[Data extracted from a collection]
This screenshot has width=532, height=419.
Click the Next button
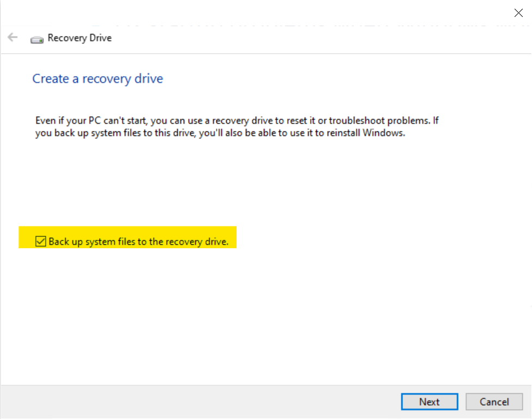(x=429, y=402)
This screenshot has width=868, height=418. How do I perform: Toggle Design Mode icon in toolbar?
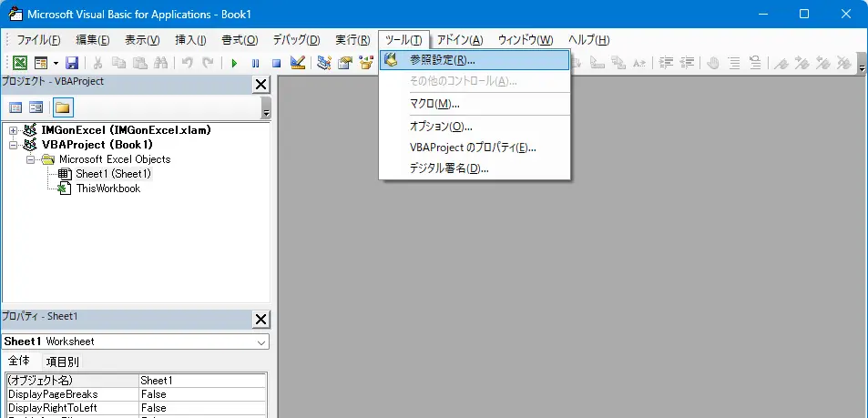click(x=297, y=63)
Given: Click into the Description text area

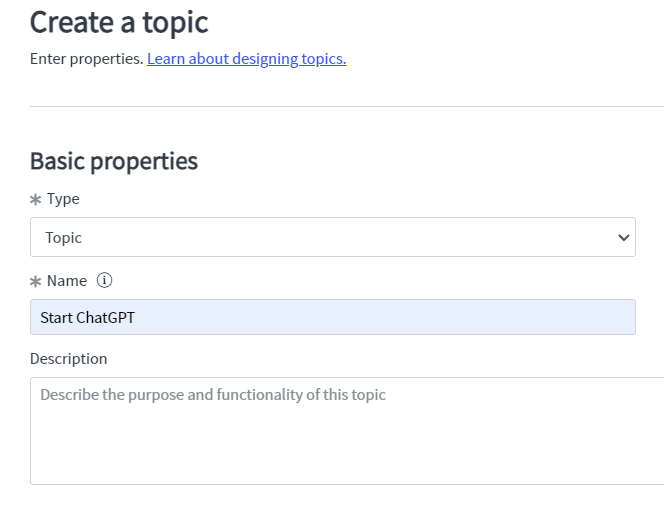Looking at the screenshot, I should [347, 431].
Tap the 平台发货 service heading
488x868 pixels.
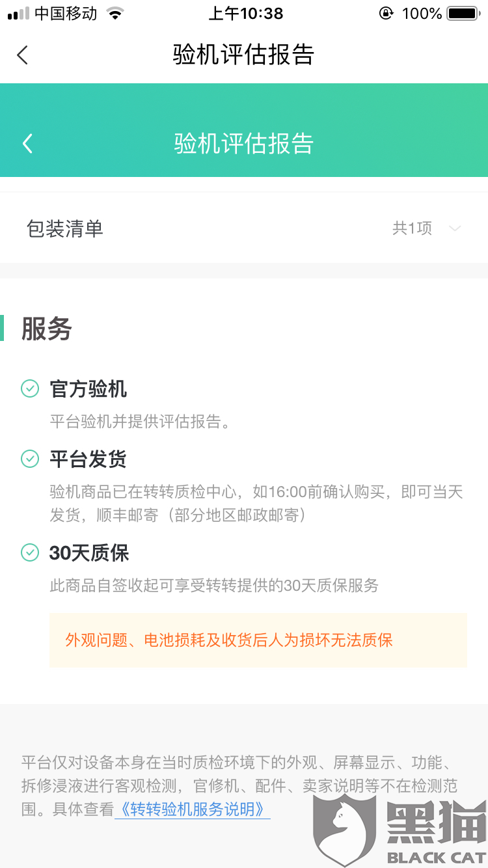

» Work task
Any pictures should be dropped; transcribe the rest of the records above exactly.

» Result below
This screenshot has width=532, height=419.
Click the Next button
(x=429, y=402)
This screenshot has width=868, height=418. How do I perform: Toggle Design Mode icon in toolbar?
click(x=297, y=63)
Given: Click into the Description text area

Looking at the screenshot, I should [347, 431].
Tap the 平台发货 service heading
488x868 pixels.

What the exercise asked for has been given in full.